--- PROBLEM ---
Give the data again word for word; drop the pictures.

--- MATERIAL SHOWN ---
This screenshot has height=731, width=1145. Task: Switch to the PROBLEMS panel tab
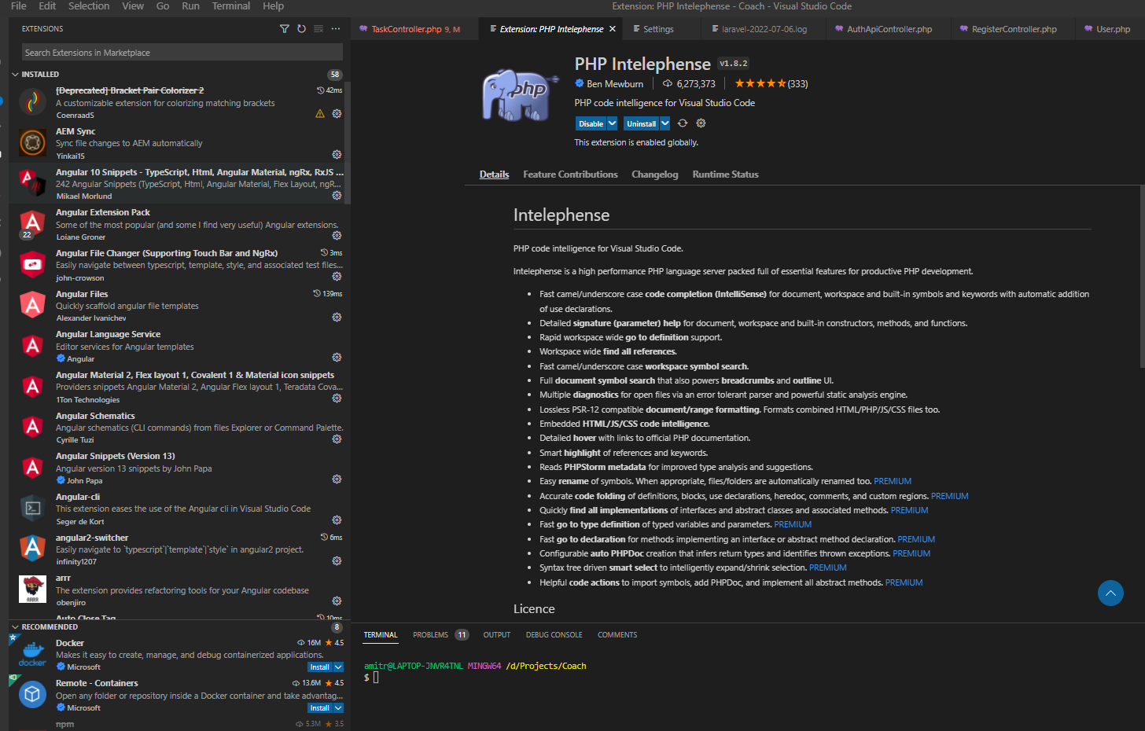click(429, 634)
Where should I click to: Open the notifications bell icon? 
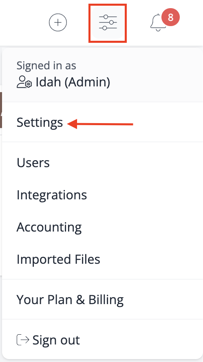pos(158,23)
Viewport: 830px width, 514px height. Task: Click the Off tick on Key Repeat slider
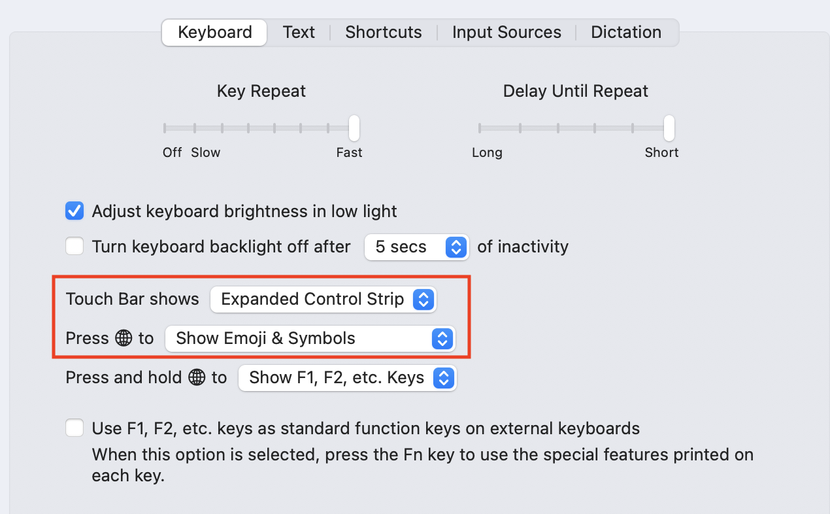[165, 128]
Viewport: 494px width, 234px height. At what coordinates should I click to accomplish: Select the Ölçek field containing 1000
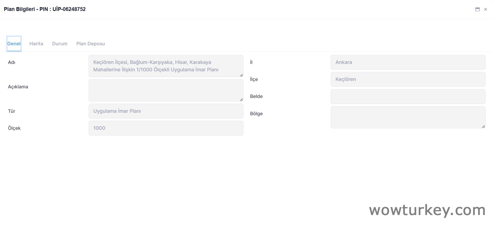(x=166, y=128)
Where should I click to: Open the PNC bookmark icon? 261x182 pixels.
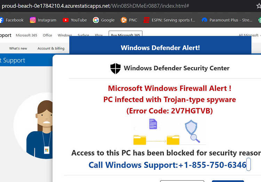point(124,20)
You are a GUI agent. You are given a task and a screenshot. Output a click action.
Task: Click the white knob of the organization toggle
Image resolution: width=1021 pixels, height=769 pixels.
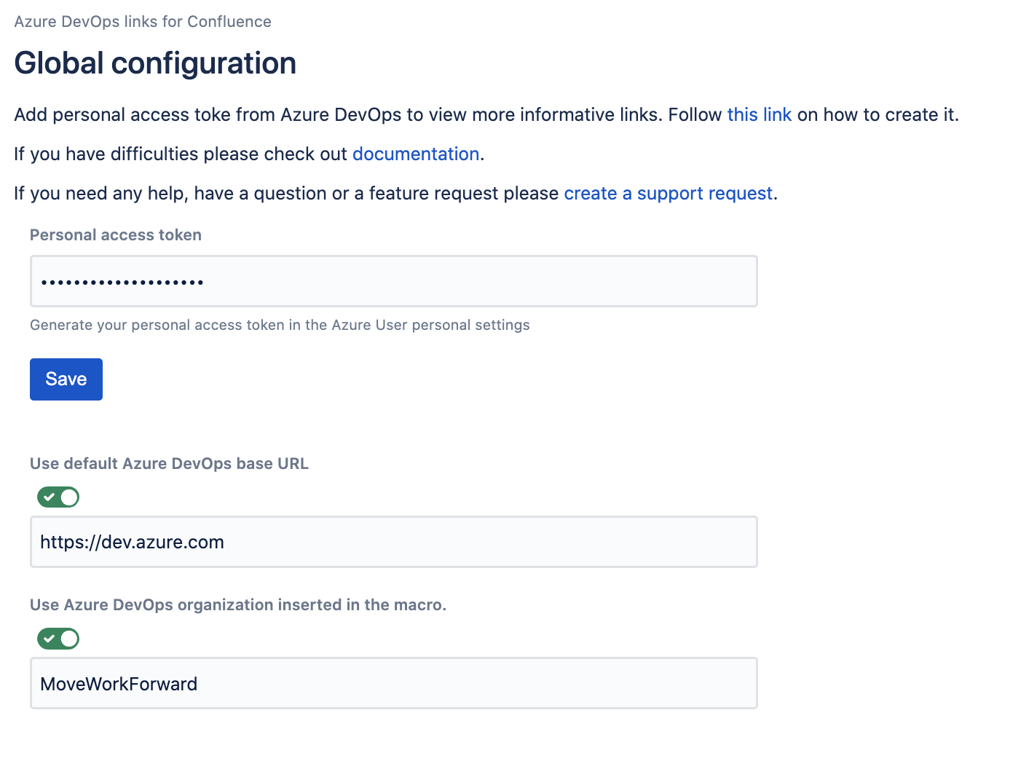(x=69, y=639)
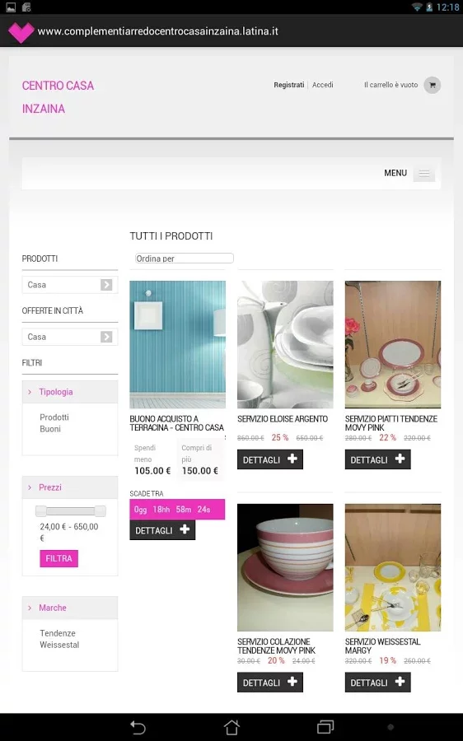Open the recent apps icon
This screenshot has height=741, width=463.
(x=325, y=727)
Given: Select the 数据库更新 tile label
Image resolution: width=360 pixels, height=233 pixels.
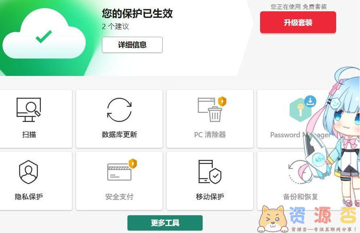Looking at the screenshot, I should [119, 134].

--- WRITTEN RESPONSE ---
This screenshot has height=731, width=1145. Task: Switch to the PROBLEMS panel tab
click(429, 634)
Where should I click to: Open the notifications bell icon? 
pos(158,23)
Viewport: 830px width, 514px height. Task: Click the Off tick on Key Repeat slider
[165, 128]
Viewport: 494px width, 234px height. At what coordinates should I click to accomplish: Select the Ölçek field containing 1000
(x=166, y=128)
Where should I click to: Open the PNC bookmark icon? 261x182 pixels.
point(124,20)
You are a GUI agent. You are given a task and a screenshot. Output a click action.
Task: Click the white knob of the organization toggle
Image resolution: width=1021 pixels, height=769 pixels.
(x=69, y=639)
Open the recent apps icon
This screenshot has height=741, width=463.
(x=325, y=727)
Given: Select the 数据库更新 tile label
Image resolution: width=360 pixels, height=233 pixels.
Looking at the screenshot, I should [119, 134].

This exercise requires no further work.